4. The system of claim 1, wherein to reauthenticate the user token, the second server device is to check whether the user token was generated within a lifespan of the server token.

5. The system of claim 1, wherein:

the network further includes an Identity Access Manager (IAM) device to generate tokens; and

to reauthenticate the user token, the second server device is to check whether the user token and the server token are generated by the same IAM device.

6. The system of claim 1, wherein to reauthenticate the user token, the second server device is to perform one or more tests with authentication data from the user token as an input.

7. The system of claim 6, wherein the second server device is to obtain instructions corresponding to the one or more tests from an Identity Access Manager (IAM) device that generated the user token.

8. The system of claim 7, wherein the IAM device is implemented within the network.

9. The system of claim 7, wherein the IAM device is implemented external to the network.

10. The system of claim 1, wherein:

the network further includes a third server device between the first server device and the second server device; and

the third server device forwards the user token to the second server device without reauthenticating the user token.

11. A non-transitory machine readable storage medium comprising instructions to cause programmable circuitry to at least:

authenticate a server token that is provided by a first external device;

reauthenticate a user token that was previously authenticated by the first external device; and

in response to determinations that a) the server token passes authentication and b) the user token pass reauthentication, generate an output based on a value within the user token that identifies a second external device.

12. The non-transitory machine readable storage medium of claim 11, wherein the instructions cause the programmable circuitry to transmit a response to the second external device based on the output.

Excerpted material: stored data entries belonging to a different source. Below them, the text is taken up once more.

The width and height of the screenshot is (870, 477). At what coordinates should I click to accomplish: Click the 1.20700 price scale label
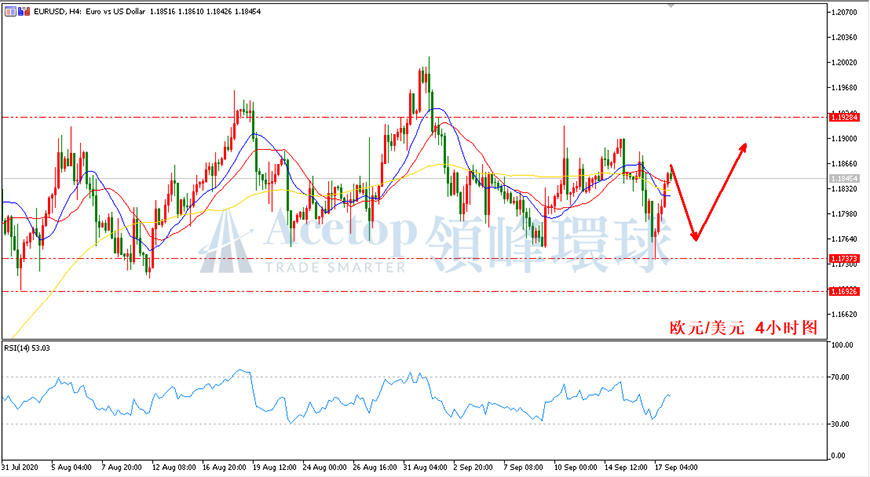[x=843, y=12]

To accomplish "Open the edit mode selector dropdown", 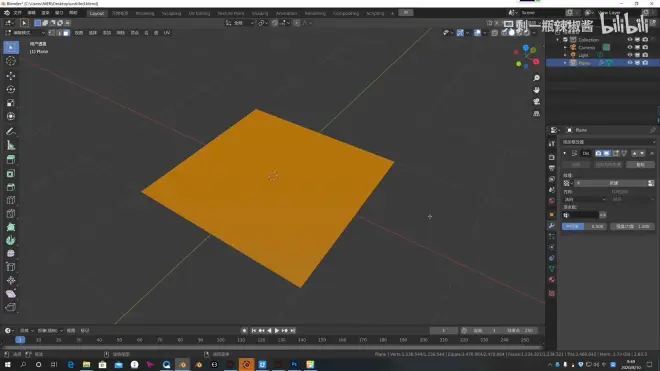I will (25, 33).
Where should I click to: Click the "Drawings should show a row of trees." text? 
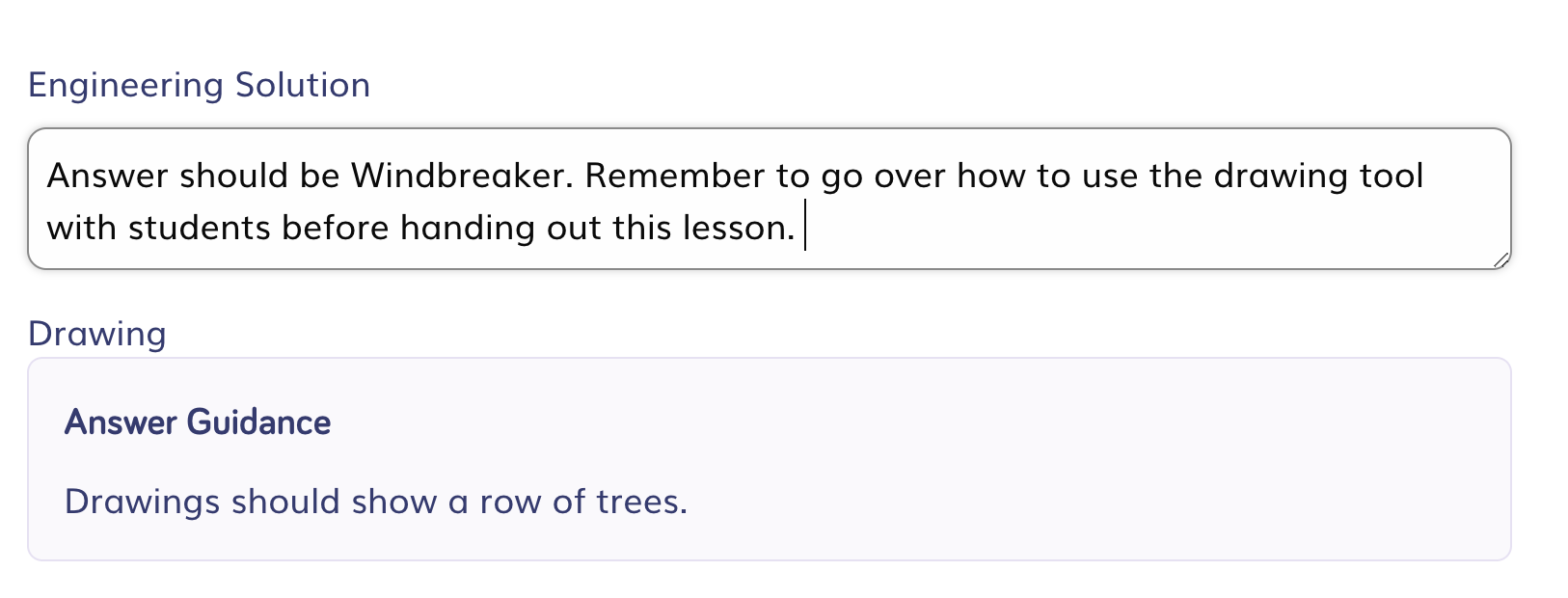(375, 502)
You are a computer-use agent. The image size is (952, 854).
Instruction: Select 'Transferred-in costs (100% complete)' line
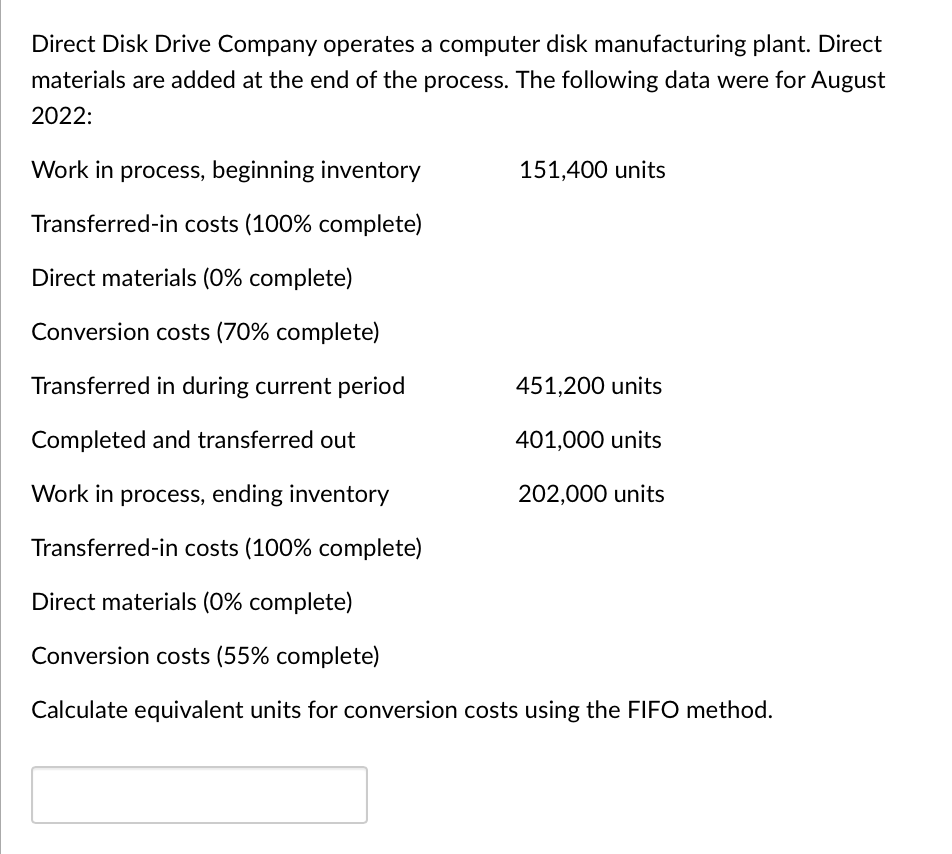(226, 224)
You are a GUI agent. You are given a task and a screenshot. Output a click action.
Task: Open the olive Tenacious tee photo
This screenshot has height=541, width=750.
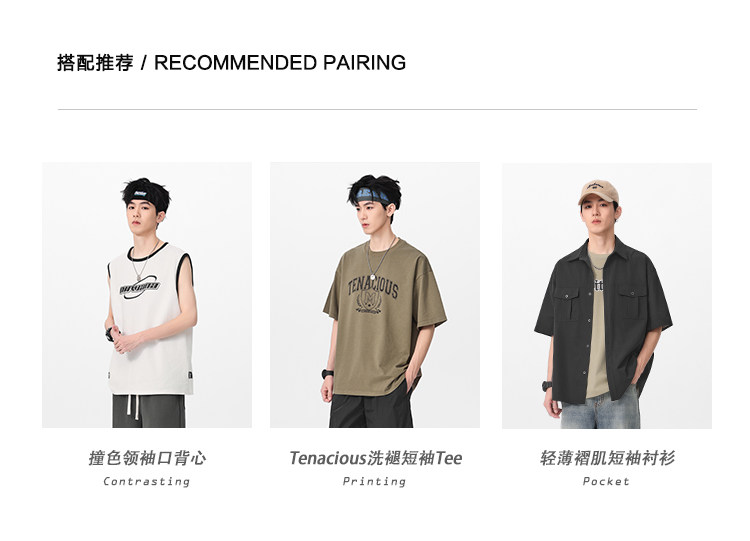(x=375, y=295)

13. The non-transitory machine readable storage medium of claim 11, wherein to reauthenticate the user token, the instructions cause the programmable circuitry to check whether an expiration timestamp of the user token is within a lifespan of the server token.

14. The non-transitory machine readable storage medium of claim 11, wherein to reauthenticate the user token, the instructions cause the programmable circuitry to check whether the user token was generated within a lifespan of the server token.

15. The non-transitory machine readable storage medium of claim 11, wherein to reauthenticate the user token, the instructions cause the programmable circuitry to check whether the instructions cause the programmable circuitry to reauthenticate the user token by checking whether the user token and the server token are generated by the same Identity Access Manager (IAM) device.

16. The non-transitory machine readable storage medium of claim 11, wherein the instructions cause the programmable circuitry to reauthenticate the user token by performing one or more tests with authentication data from the user token as an input.

17. The non-transitory machine readable storage medium of claim 16, wherein the instructions cause the programmable circuitry to perform the one or more tests based on instructions from an Identity Access Manager (IAM) device that generated the user token.

18. An apparatus to authenticate a service chain, the apparatus comprising:

interface circuitry;

machine readable instructions; and

programmable circuitry to at least one of instantiate or execute the machine readable instructions to:

authenticate a server token that is provided by a first external device;

reauthenticate a user token that was previously authenticated by the first external device; and

in response to determinations that a) the server token passes authentication and b) the user token pass reauthentication, generate an output based on a value within the user token that identifies a second external device.

19. The apparatus of claim 18, wherein the instructions cause the programmable circuitry to transmit a response to the second external device based on the output.

20. The apparatus of claim 18, wherein to reauthenticate the user token, the instructions cause the programmable circuitry to check whether an expiration timestamp of the user token is within a lifespan of the server token.